I have been running my own mail server for years on my home broadband connection. Most of the time it has been running fine, and when the connection does go down it hasn’t been for long enough to cause any email problems. But what if I my mail server did lose its internet connection for a couple of weeks? Then my mail would start getting bounced back to the sender if it had nowhere to go.

Since a VPS (Virtual Private Server) is pretty cheap now I decided to get one to test as a backup MX. I decided to give Debian 10.8 a try since I haven’t used a Debian system for a very long time. I guess the method for setting up postfix on Debian would also be the same for Ubuntu and whatever else is based on those distros.

I am also using postfix for this experiment. My main mail server still uses sendmail so I am going to finally get to see how to configure postfix too :). I am going to want to make sure my backup mail exchanger has a valid SSL certificate, and to get one of them I will use letsencrypt. So first of all I will need to create a DNS record for the host, and start a webserver on it.

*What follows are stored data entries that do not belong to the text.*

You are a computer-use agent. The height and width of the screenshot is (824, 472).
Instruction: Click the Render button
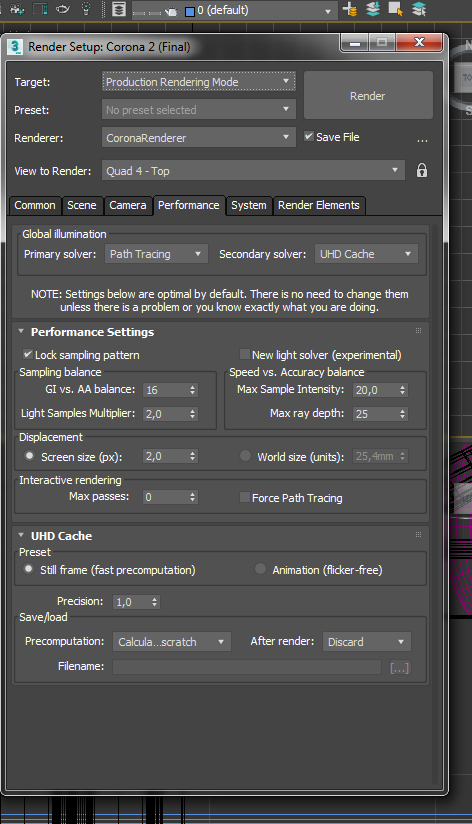(368, 96)
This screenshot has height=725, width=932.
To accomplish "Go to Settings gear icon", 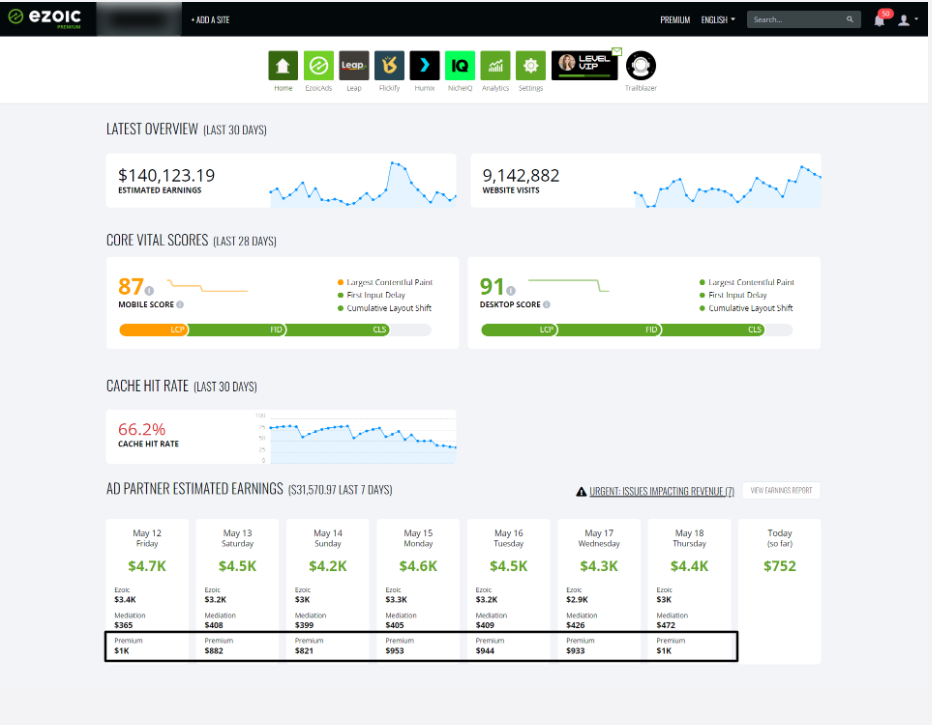I will (x=531, y=66).
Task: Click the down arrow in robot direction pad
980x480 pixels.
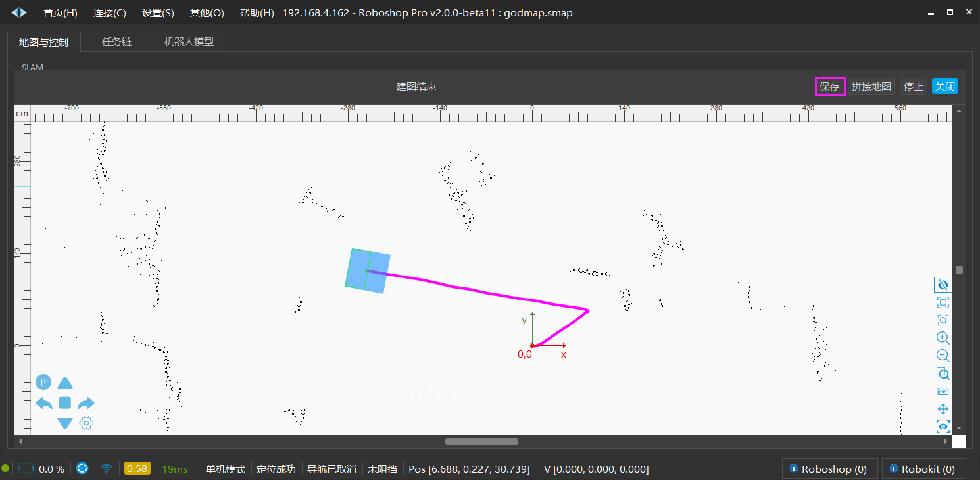Action: pyautogui.click(x=65, y=423)
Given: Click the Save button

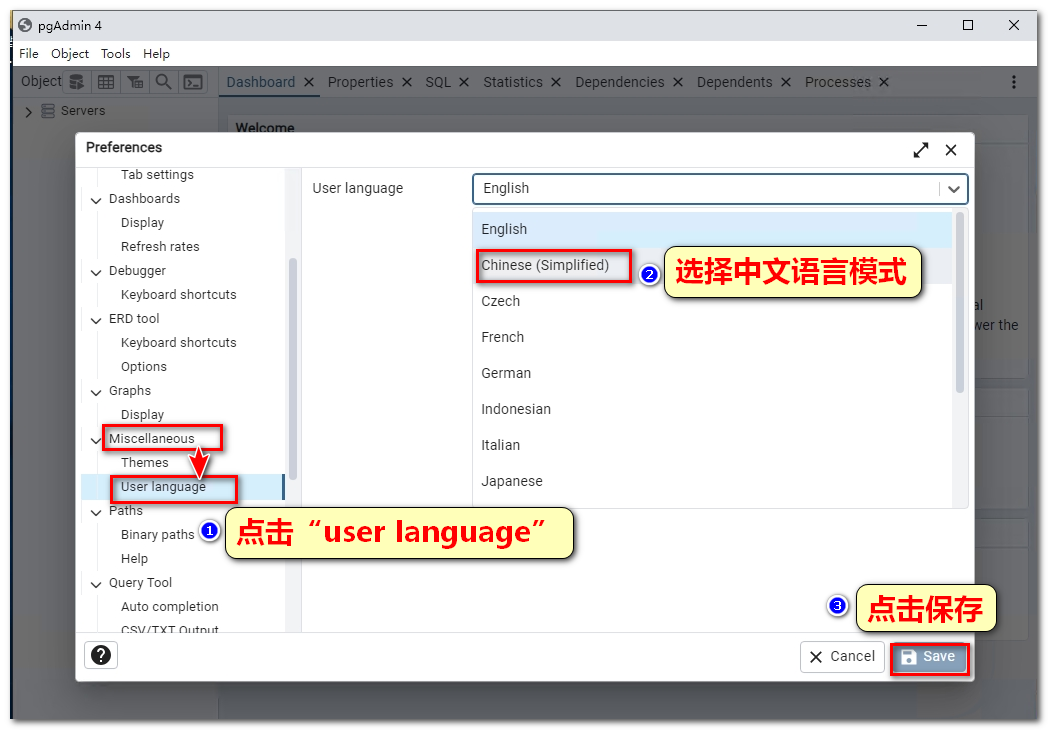Looking at the screenshot, I should coord(929,657).
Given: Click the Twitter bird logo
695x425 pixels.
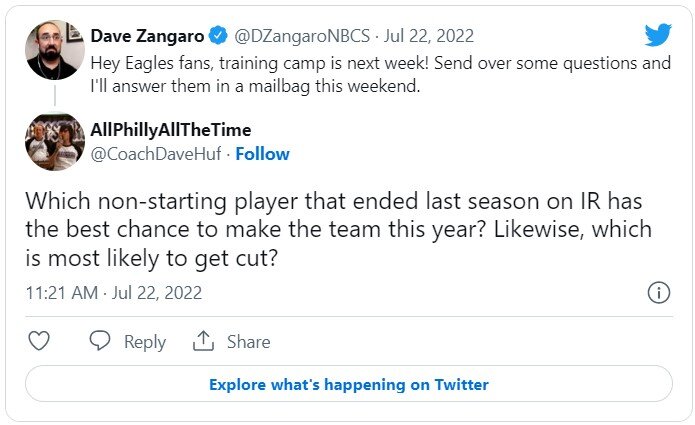Looking at the screenshot, I should click(x=657, y=35).
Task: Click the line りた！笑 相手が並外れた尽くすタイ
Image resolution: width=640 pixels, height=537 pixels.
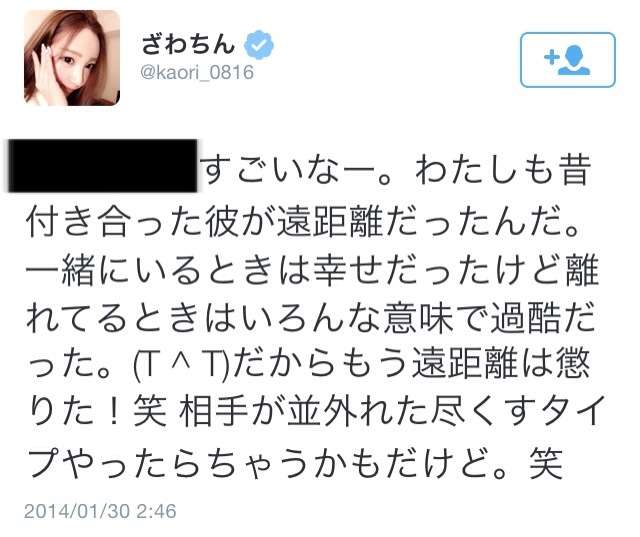Action: (316, 413)
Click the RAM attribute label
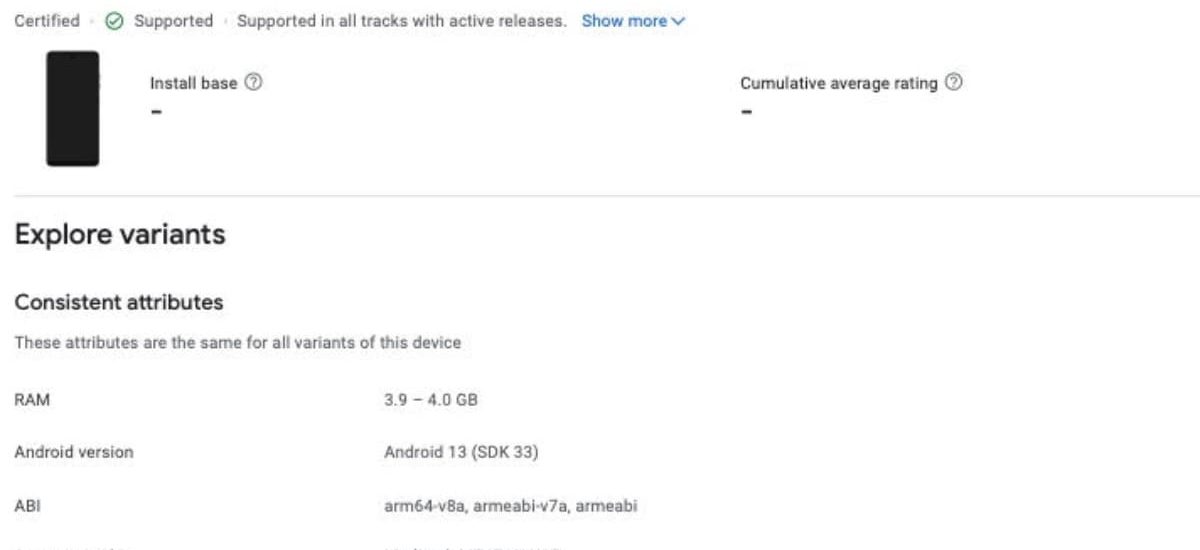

DNS records and SSL certificate

First of all you will need to login to your domain registrar or wherever you can manage the DNS for your domain and add an A record for your host. I’m going to use mx2.linuxthings.co.uk

A record for backup MX

You can also add an AAAA record if you have an IPv6 address. While we are here we might as well add the second MX record for the domain to set mx2 as a lower priority mail server.

Backup MX record

My domain already has a mail server with priority 10, so adding mx2 with a priority of 50 means it will be used after first trying my main mail server. It is OK to add this record now because I don’t already have a mail server running on mx2 at this point so if anything did try to talk to it then it would just fail and keep the message queued.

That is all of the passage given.